Lorsque j'ai débuté dans le métier de l'électronique, la conception d'un produit complexe passait par une étude poussée et on mettait en regard du cahier des charges des composants permettant d'atteindre le but recherché. Une fois que c'était fait, on attaquait la conception des cartes puis le code embarqué. Aujourd'hui, on fonctionne à l'envers. On passe directement du cahier des charges à l'écriture des programmes en utilisant des briques toutes faites, qu'il s'agisse de cartes électroniques, de systèmes d'exploitation ou de bibliothèques dont plus personne dans les équipes de développement ne connaît les limites. Et c'est aussi comme cela qu'on a des circuits électroniques qui fonctionnent à 98% du temps, qu'il faut régulièrement réinitialiser. Je ne me souviens pas avoir une seule fois redémarré mon premier ordinateur, un Goupil G3/6809 durant toute son existence.

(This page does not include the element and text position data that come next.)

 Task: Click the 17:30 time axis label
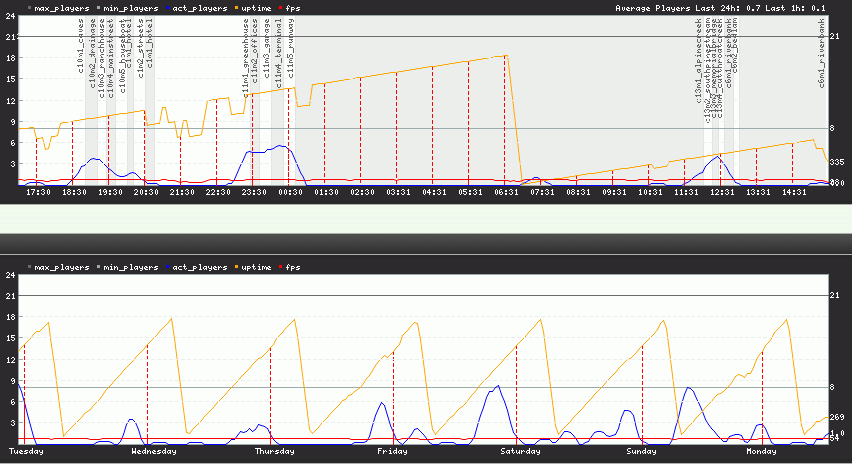(38, 191)
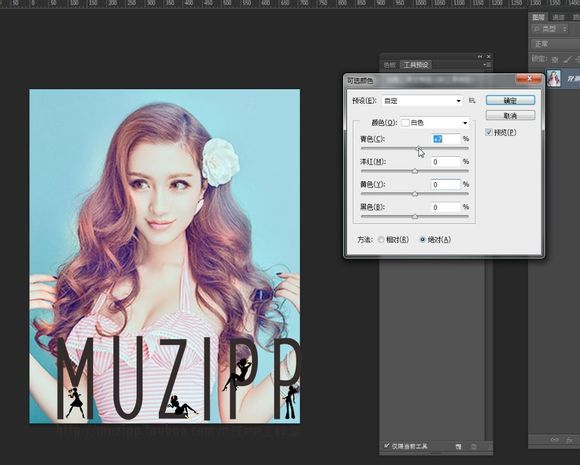This screenshot has height=465, width=580.
Task: Click the 取消 cancel button
Action: click(x=510, y=115)
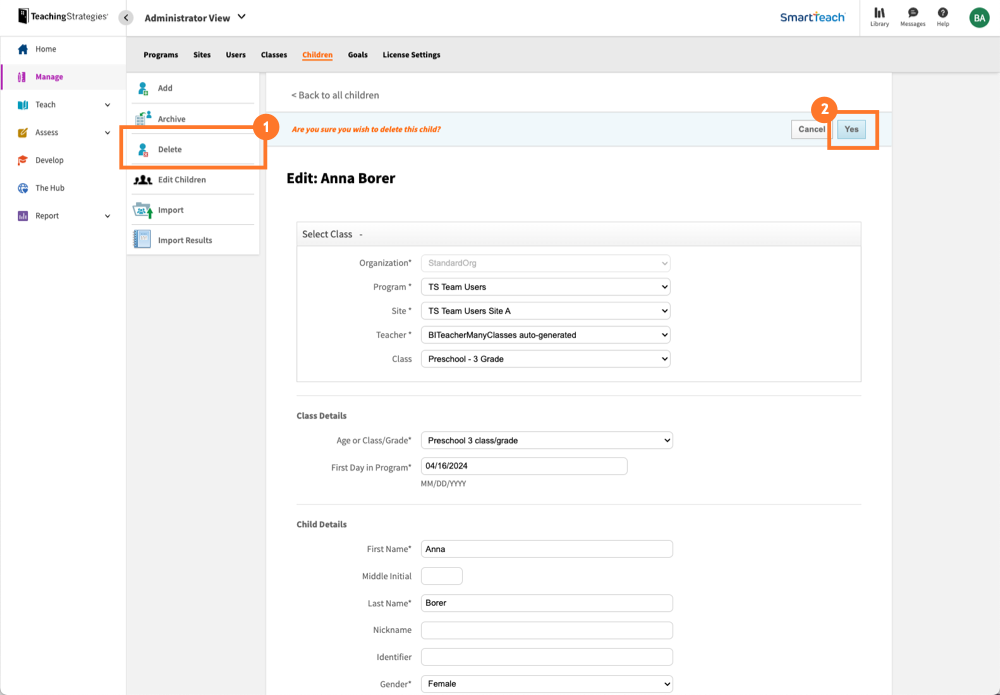Select the Add child icon
The width and height of the screenshot is (1000, 695).
pos(141,88)
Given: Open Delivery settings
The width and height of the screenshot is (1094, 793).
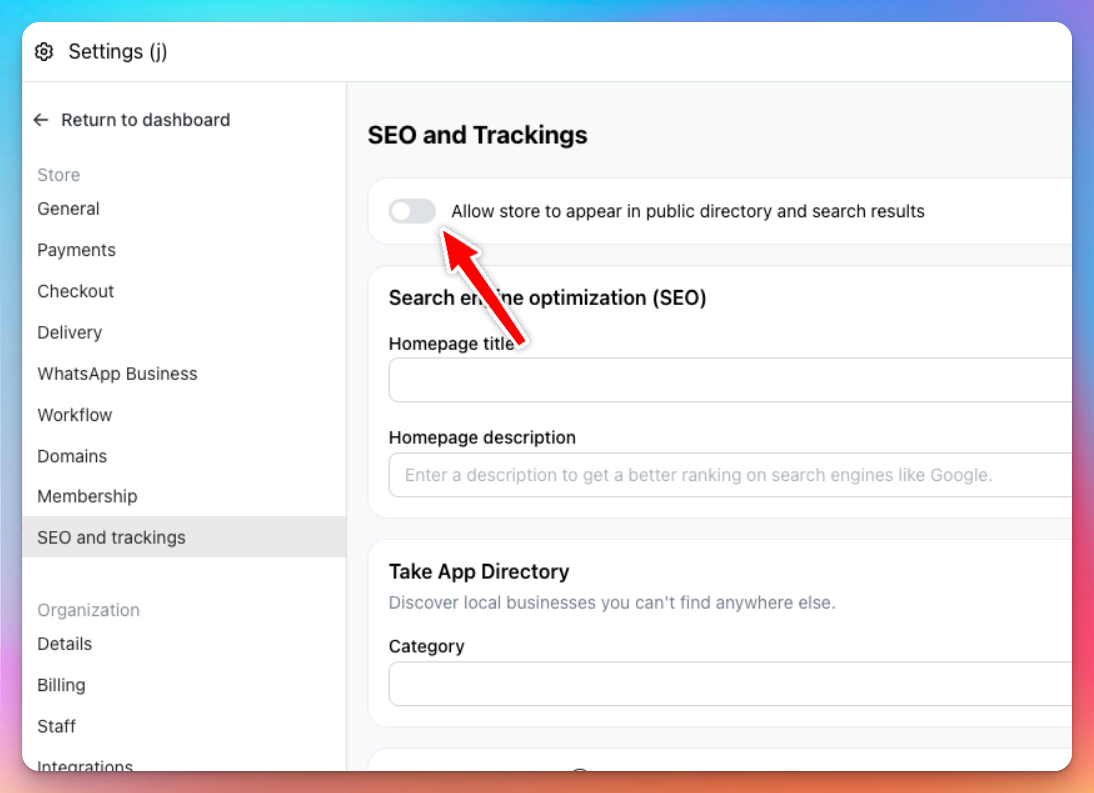Looking at the screenshot, I should point(70,332).
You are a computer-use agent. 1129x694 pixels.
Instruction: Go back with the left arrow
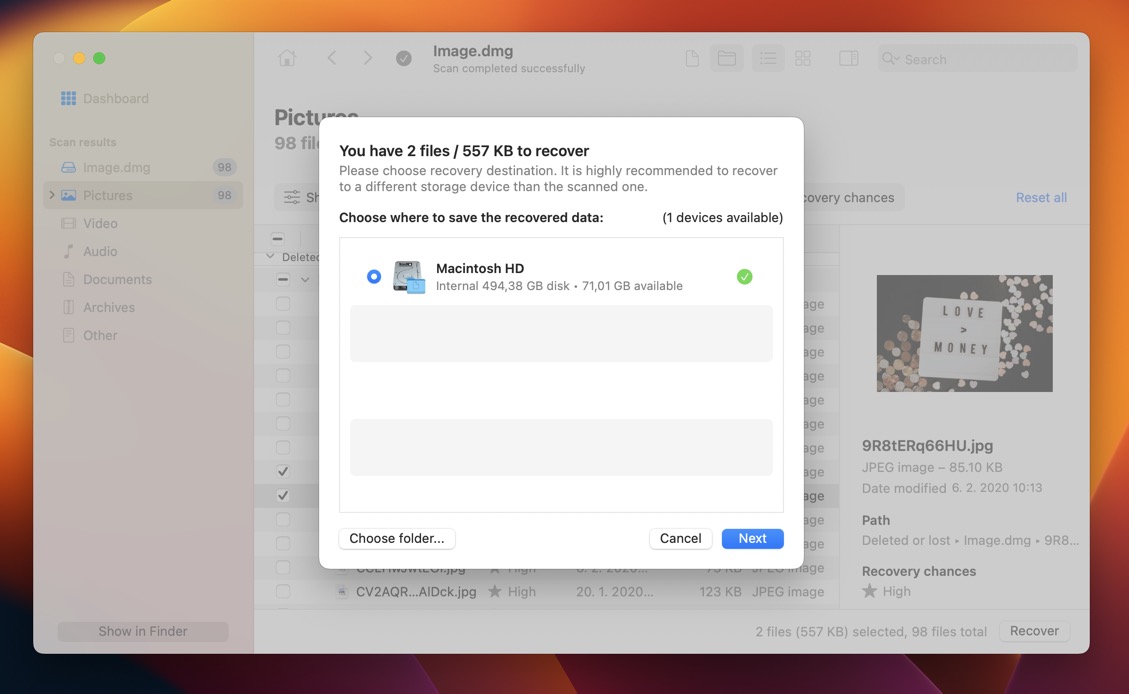coord(332,59)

Pour fixer les idées, il m'est arrivé à plusieurs reprises à remettre des projets sur les bons rails, projets qui étaient tous sur une mauvaise pente en raison d'une erreur de base, à savoir de mauvais choix en terme d'architecture ou de logiciel. Là où on aurait utilisé dans les années 1980 un microprocesseur 6502, un 6809 ou pour les plus joueurs un 8085 avec un peu de ROM et de RAM, il n'est pas rare de voir dégainer aujourd'hui une carte-mère avec un processeur x86 ou un ARM quelconque, un système Linux embarqué, beaucoup de Go de stockage, plusieurs Go de RAM et une machine virtuelle Java par dessus. Le développement n'est pas cher, on n'a plus besoin de personnes qualifiées pour écrire du code, mais simplement de gens sachant à peu près empiler des briques préexistante. Le résultat est dramatique.

Pourquoi ?

Le noyau Linux est devenu un truc horrible avec des failles de sécurité potentielles à tous les coins du code (en particulier, la gestion des modules est déplorable avec des pointeurs NULL un peu partout). Même chose pour le système d'exploitation dans son intégralité. Ces failles sont parfaitement documentées et il existe sur internet des bouts de code permettant de lancer ces attaques sans trop de difficulté. Une fois une faille identifiée, elle pourra être utilisée sur tous les appareils connectées à un réseau quelconque utilisant la même version du noyau Linux. Les attaques se propagent toutes seules et on arrive aujourd'hui à avoir des systèmes Linux compromis lorsqu'ils sont gérés par des administrateurs systèmes un peu légers.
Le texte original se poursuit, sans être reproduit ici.